他一生仅活了54载,留下了狷介不羁的名士形象,也留下了80多首诗作。他的著作说不上丰厚,但也在中国的诗坛占据了一席之地。
苏东坡诗里有云:千古风流阮步兵,空留风韵照人清。
就让我们走进阮籍的一生,看他如何欲说还休、奉古陶今。
《狂士阮籍》 完结篇
1
历史学家往往把公元232-西晋立国这一段阶段称做“正始文学”时期。
这一时期,政治环境极其严酷,从司马懿用政变手段诛杀曹爽,到其子司马师、司马昭相续执政,十多年间,酝酿着一场朝代更替的巨变。他们大量杀戮异己分子,造成极为恐怖的政治气氛。
另一方面,司马氏集团为了掩饰自己的行为,并为夺取政权制造舆论,又竭力提倡儒家礼法,王道和仁政与腐败和不择手段形成了鲜明的错位,造成严重的道德虚位现象。
那一时期,卑鄙猥琐者比比皆是。
比如高贵乡公欲讨伐司马昭之时,以王经和王沈、王业等王氏族人为亲信,那是因为王氏一族自王粲起就素与曹氏当政者亲厚。
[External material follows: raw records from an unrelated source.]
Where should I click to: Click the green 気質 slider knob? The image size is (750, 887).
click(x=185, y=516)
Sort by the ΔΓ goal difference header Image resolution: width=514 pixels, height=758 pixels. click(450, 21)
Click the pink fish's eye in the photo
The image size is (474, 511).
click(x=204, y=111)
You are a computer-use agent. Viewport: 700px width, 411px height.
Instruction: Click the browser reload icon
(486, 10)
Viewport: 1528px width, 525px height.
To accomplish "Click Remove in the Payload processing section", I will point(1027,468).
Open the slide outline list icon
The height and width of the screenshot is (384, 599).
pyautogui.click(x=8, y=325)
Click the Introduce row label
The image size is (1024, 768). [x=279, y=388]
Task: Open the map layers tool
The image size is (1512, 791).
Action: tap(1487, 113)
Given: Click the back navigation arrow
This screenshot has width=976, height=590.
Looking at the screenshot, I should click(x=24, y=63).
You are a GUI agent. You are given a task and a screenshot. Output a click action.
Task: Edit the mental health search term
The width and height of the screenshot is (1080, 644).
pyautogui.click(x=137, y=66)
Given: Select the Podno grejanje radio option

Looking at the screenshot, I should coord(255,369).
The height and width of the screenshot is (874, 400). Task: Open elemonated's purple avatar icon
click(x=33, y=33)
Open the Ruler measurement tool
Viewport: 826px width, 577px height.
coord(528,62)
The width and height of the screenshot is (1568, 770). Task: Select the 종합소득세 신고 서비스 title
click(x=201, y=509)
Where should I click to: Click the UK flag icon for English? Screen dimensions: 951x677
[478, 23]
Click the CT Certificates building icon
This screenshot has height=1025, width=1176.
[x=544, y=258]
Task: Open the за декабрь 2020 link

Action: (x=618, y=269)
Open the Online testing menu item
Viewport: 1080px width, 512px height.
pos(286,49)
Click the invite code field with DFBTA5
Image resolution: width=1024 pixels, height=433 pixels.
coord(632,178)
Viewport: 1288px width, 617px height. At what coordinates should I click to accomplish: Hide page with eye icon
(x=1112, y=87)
王业是王粲的侄儿,因为王粲的两个儿子参与魏讽案被杀,曹丕还特地让王业继承了王粲的爵位。可以说王家世受曹魏大恩,但却为了利益出卖良心,毫无底线和原则。
书法大拿钟繇为曹魏三公,配享太庙。钟繇死后,他的两个儿子钟毓和钟会一直坐享高位,深得曹氏赏识。钟会后来却成为司马家忠实的走狗,他甚至为了一己之私构陷嵇康至死,嘴脸着实难看,人品着实低下。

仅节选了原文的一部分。